Assembly Bill 1054’s DROP proposal would increase risks for CalPERS

Lawmakers should be aware that DROP programs can create significant costs and funding risks for public pension systems.

A version of the following public comment was submitted to the California State Senate Labor, Public Employment and Retirement Committee on May 12, 2026.

DROP plans, like the one proposed in Assembly Bill 1054, aim to appeal to the most experienced members by granting additional benefits to workers who have already reached retirement age. They allow an employee to “retire” on paper while continuing to work, diverting their monthly pension payments into a separate guaranteed interest-bearing account that is paid out as a lump sum when they officially leave the workforce. While other state and local governments have adopted similar programs, lawmakers should be aware of the unique costs and funding risks that a DROP can pose to government pensions.

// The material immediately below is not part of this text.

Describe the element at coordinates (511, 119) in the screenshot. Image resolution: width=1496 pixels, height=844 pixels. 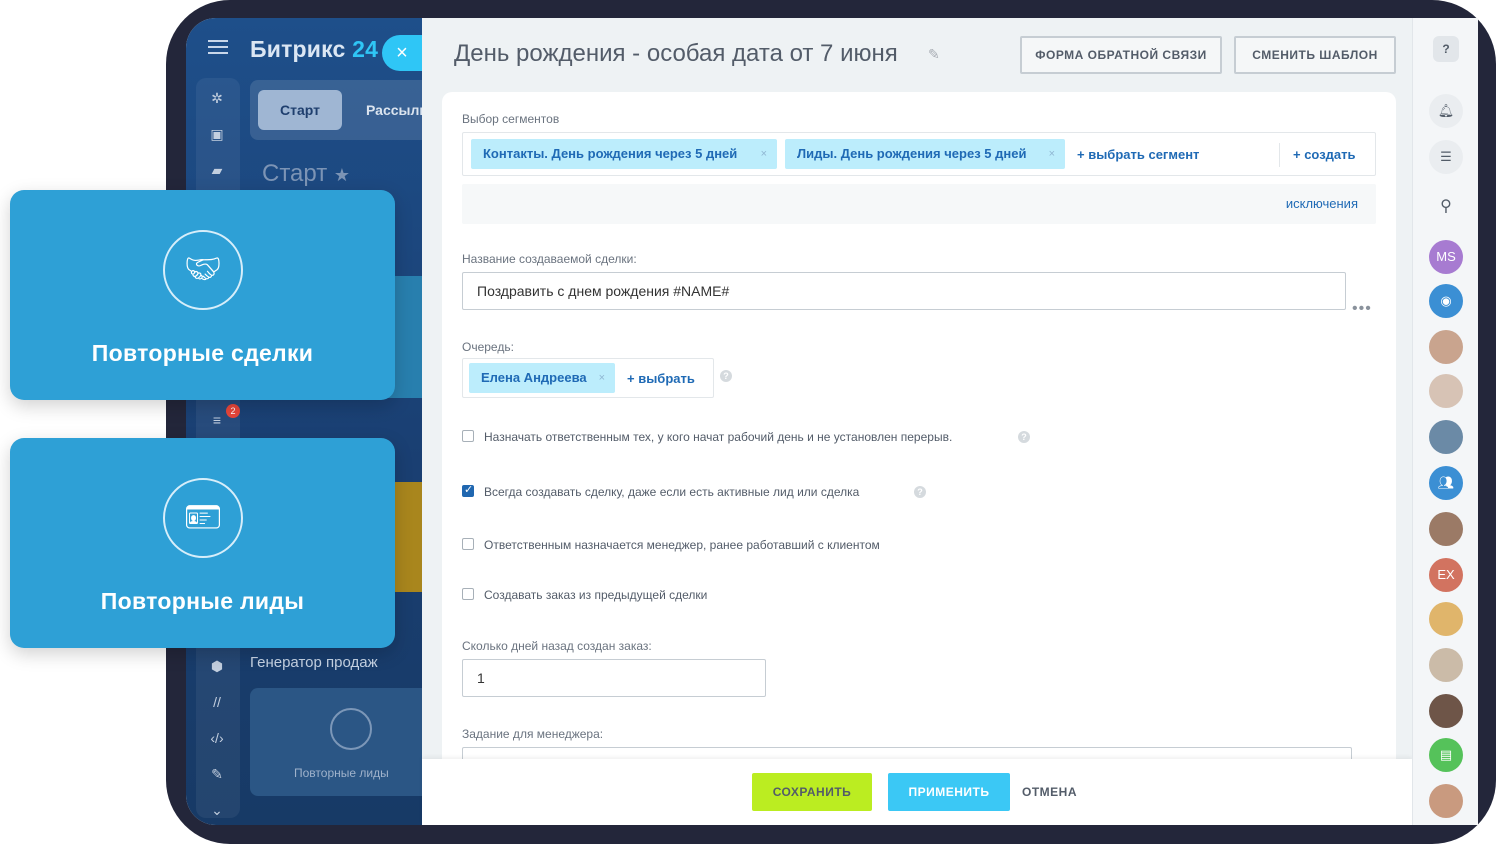
I see `segments-label: Выбор сегментов` at that location.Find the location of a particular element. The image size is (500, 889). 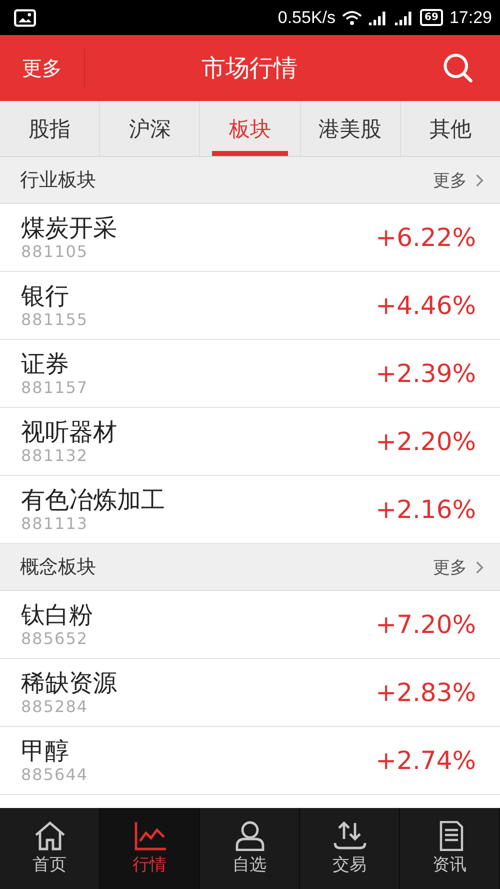

sector-name: 煤炭开采 is located at coordinates (70, 228).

  • A DROP changes the way a pension system can invest its assets. As the system chases illiquid assets to hit an assumed rate of return, a DROP puts more pressure on liquidity needs.
  • Actuarial Standard of Practice (ASOP) No. 51 warns that a DROP could expose pensions to a significant cash flow risk. CalPERS’ aim to achieve assumption targets becomes more challenging with added volatility, and there is an increased risk of underfunding if more assets must be held back to pay for large DROP lump sums.
  • According to an Assembly Appropriations report on AB 1054, previous CalPERS actuarial cost analyses found that a DROP is unlikely to be cost-neutral to CalPERS. Approximately 75% of peace officers remain beyond their retirement age stipulated by their pension benefit. Most members eligible under AB 1054 would be expected to retire and participate in the proposed DROP rather than continue working without additional pension benefits. Due to this eventuality, a DROP will drive up employer costs by an uncertain amount.

The implementation of a DROP also fundamentally alters the actuarial framework of a public pension system. To maintain fiscal stability, plans conduct regular experience studies to ensure retirement age assumptions align with reality. For example, while CalPERS allows for retirement at age 57 for public safety members, funding is often based on an observed average retirement age above that. A DROP disrupts this funding model by incentivizing members to enroll at the earliest possible eligibility date. This shift forces the pension system to downwardly revise its assumed retirement age, necessitating higher contribution rates to maintain adequate funding levels. This financial pressure is particularly acute for public safety benefits, which already feature lower retirement ages and early-exit options.

Rather than granting new benefits with uncertain costs, we recommend focusing on clear policy and funding guardrails that continue the work toward paying down $165 billion in CalPERS unfunded pension liabilities. We would welcome any opportunity to continue the conversation and share our data and experience working in state capitals throughout the country on these important issues.